Eğer basında çıkan eleştirileri ciddi diye alsaydım şimdiye kadar kendimi çoktan asmam gerekirdi. Çünkü şuna inanıyorum ki Türkiye'de sanatkar, eleştirmenden ileridedir. Oysa dünya ülkelerinde özellikle batıda durum bunun tersidir. Eleştirmen sanatkara yol gösterir. Bizde öyle değil, eleştirmen arkadan geliyor.
Bizim gibi ülkelerde, basın ve yayın endüstrisinin geç kurulduğu ülkelerde okuma alışkanlığı olmuyor. Bizde görsel medyalarla, televizyon, video ve sinema kısa zamanda süratle girdiler daha okuma alışkanlığı olmadan. Bu yüzden de ne yaparsan yap alfabe görsele yeniliyor.
Ben Türkiye'de edebi eserlerin genellikle istenilen düzeyde satılmamasını edebiyatçıların Türk okuruyla diyalog kuramamasına bağlıyorum. Müslüman mahallesinde salyangoz satmaya kalkıştıkları için. Ama tam manasıyla edebiyatçılar satıyor.
Tabu saygıyla korku karışımı bir yasaktır. Kökeninde dinsellik var. Bazı şeyler günahtır. O şeyler ne konuşulur ne de tartışılır. Ama rasyonalizmle beraber tabulara inanmak güçleşti. Sivil toplumun siyasi topluma denge sağladığı ülkelerde bu tabular o kadar etkili olamıyor.
Aydının hakiki görevini bilmemesi, anlamaması, üstlenmemesi yüzünden, yalnız işçisi değil, burjuvası, hatta bazı aydınları da lümpen bir topluma dönüştük.

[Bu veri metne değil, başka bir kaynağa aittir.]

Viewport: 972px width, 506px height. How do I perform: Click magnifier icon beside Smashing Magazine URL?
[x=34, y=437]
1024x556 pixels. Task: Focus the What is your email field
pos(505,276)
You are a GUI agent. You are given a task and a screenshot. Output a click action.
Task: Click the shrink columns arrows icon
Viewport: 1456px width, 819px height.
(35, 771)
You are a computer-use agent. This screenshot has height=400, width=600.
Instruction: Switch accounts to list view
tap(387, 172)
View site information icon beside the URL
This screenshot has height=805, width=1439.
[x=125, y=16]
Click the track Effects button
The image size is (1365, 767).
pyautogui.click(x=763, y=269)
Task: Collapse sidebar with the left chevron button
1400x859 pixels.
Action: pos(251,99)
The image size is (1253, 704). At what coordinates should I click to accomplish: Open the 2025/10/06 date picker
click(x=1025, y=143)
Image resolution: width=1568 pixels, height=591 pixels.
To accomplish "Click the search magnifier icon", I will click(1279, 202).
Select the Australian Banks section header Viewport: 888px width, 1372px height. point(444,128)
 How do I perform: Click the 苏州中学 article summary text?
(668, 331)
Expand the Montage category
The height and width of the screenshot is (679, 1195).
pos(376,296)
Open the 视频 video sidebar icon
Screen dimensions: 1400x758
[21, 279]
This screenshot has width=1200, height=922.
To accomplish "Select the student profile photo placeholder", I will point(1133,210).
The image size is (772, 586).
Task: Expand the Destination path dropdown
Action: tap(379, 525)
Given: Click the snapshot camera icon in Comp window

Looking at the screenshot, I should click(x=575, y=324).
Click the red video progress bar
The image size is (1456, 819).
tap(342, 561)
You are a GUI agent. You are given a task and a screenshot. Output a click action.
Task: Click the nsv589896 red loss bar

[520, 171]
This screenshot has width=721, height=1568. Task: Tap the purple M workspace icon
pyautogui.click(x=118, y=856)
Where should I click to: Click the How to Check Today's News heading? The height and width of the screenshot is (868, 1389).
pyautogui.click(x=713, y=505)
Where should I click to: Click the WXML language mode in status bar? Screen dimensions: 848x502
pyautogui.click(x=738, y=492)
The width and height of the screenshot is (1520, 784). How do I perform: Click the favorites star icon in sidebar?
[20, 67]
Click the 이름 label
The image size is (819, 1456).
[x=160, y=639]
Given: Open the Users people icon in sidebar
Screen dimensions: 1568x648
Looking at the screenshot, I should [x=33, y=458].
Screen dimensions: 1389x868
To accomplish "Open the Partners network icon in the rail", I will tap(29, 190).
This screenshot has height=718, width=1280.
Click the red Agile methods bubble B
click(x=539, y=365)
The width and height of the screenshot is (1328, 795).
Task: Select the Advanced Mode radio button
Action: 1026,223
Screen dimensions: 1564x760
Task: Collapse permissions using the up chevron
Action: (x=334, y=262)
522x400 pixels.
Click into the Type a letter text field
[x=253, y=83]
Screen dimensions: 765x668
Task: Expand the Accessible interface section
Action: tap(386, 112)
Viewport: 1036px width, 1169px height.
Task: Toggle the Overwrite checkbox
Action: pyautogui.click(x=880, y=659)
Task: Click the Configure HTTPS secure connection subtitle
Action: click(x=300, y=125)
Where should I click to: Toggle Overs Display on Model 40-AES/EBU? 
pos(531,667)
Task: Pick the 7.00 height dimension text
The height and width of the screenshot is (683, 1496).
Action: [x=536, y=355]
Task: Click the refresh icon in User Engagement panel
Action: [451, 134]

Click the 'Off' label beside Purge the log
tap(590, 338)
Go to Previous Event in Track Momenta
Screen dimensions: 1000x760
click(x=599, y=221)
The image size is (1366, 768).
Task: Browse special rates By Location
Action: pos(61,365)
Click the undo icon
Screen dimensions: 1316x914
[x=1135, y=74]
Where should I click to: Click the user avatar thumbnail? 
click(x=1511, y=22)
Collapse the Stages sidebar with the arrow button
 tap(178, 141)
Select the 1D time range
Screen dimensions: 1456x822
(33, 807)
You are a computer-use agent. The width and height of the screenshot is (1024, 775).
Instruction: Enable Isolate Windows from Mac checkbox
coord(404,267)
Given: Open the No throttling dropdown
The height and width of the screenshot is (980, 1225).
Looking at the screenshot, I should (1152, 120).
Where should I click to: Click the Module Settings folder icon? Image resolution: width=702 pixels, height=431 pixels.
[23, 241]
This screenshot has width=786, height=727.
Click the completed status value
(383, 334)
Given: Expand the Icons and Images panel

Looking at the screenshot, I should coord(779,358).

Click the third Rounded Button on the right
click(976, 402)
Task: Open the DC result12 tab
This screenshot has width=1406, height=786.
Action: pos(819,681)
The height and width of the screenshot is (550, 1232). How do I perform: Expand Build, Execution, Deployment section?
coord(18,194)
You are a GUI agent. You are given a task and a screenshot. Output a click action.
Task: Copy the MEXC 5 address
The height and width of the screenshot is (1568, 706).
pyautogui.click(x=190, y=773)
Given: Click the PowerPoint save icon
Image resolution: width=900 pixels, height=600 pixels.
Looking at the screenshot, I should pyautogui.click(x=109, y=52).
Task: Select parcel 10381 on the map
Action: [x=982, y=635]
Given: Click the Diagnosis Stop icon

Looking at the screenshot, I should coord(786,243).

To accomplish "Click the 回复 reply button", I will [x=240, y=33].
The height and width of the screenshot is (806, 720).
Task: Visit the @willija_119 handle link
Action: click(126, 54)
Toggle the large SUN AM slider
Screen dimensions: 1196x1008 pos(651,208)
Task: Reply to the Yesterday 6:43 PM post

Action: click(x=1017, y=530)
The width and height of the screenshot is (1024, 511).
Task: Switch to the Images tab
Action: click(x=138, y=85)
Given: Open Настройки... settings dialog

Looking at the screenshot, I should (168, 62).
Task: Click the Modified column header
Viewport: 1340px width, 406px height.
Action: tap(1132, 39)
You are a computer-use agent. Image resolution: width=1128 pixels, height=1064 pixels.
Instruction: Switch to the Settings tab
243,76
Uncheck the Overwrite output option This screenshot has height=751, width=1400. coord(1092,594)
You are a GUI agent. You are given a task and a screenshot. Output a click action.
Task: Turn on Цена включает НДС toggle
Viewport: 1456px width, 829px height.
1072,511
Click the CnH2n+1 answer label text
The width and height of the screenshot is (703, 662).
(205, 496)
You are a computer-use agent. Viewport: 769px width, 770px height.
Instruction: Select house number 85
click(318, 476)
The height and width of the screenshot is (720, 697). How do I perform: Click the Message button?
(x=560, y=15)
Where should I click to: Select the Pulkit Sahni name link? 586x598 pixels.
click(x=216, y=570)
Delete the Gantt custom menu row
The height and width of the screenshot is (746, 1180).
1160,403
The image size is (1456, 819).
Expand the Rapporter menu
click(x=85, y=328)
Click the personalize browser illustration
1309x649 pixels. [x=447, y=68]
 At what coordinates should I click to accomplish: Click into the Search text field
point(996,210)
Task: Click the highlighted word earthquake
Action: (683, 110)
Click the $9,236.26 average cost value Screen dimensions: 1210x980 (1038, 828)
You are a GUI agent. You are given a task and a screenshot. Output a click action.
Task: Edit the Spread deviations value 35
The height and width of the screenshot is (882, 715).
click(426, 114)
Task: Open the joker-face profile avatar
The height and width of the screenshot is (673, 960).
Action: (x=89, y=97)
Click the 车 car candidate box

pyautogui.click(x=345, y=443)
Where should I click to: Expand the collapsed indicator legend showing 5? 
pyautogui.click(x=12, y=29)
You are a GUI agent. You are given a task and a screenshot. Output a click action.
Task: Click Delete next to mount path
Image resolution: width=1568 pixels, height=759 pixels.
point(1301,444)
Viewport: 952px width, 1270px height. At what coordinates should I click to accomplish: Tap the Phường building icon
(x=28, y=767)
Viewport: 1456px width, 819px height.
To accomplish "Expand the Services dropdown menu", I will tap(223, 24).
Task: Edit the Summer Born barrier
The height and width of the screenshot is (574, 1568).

Aydınların dava adamı olması kötü bir şey midir? Tam tersine, davasını bilinçle seçmiş aydınlara ihtiyacımız var, dikkat isterim, bilinçle dedim, inançla değil. Bizim dramımız, hepimiz ilericiliğimize toz kondurmadığımız halde, gerçekte bilinçle inanç arasındaki uçurumu pek ayıramayışımızdan kaynaklanıyor: inanç aydınları feodal/ümmet dönemi aydınlarıdır; kitaba dayanırlar, yani dogmatiktirler; bilinçle dönemi aydınları ise aklın üstünlüğüne, yani ilme, yani ilim metotlarına gönül vermişlerdir; gelişmekte olan bir ülke, henüz feodal/ümmet üstyapısındsn kurtulamamışsa aydınların bir kısmı, en ilerici düşünceleri ister istemez metot gerçekleri olarak değil kitap gerçekleri olarak, üstelik kulaktan dolma, üstün körü benimseyeceklerdir; işte eleştirilecek olanlar bu tür dava adamlarıdır; çünkü bunların davası bir inanç mevzuu olduğu için, akıl almaz bir katılık, bir bağnazlık taşır; işin tuhafı, aynı kolaylıkla da değiştirilebilir; çünkü akla, ilme, ilmin verilerine değil, nihai tahlilde birtakım duygulara dayanmaktadır.
Eğer bir ülkenin aydınlarıyla halkı arasında derece değil de mahiyet farkı varsa durun elbette vahimdir, çünkü gerçekte ulus olarak Türk'ün kimliğini tartışıyoruz, aydınların bir kısmı Batıdan kapma eğreti bir kimliği gerçek kimliğimiz olarak benimsemişler; halk ise geleneksel tabanından ulusal bir kimlik üretilmesinden yana.
Kesinlikle Batı düşmanı değilim. Tamamıyla kendilerine mahsus kültürü, hatta ulusal kültürlerini evrensel kültür diye yutturuyorlar. Cebren ve hile ile. Benim karşı olduğum bu. Yoksa Batının kendi içinde yaptığı büyük aşamalara karşı değilim. Bunların hepsinde ortak olan sadece bir tek şeydi. Bilimsel metot. O bilimsel metodu da biz alalım. Kendi malzememizde kendi çağdaşlığımızda üretelim.
Bence aydınlar marjinal bur gruptur Türkiye'de. Yani memleketin genel havası içerisine yan oturmuş bir gruptur. Sağcılar da solcular da memleketle tam temas halinde değillerdir. Aydınlar kendi aralarında halkı hiç ilgilendirmeyen birtakım sorunları tartışırlar, halk ise kendi başını kurtarır.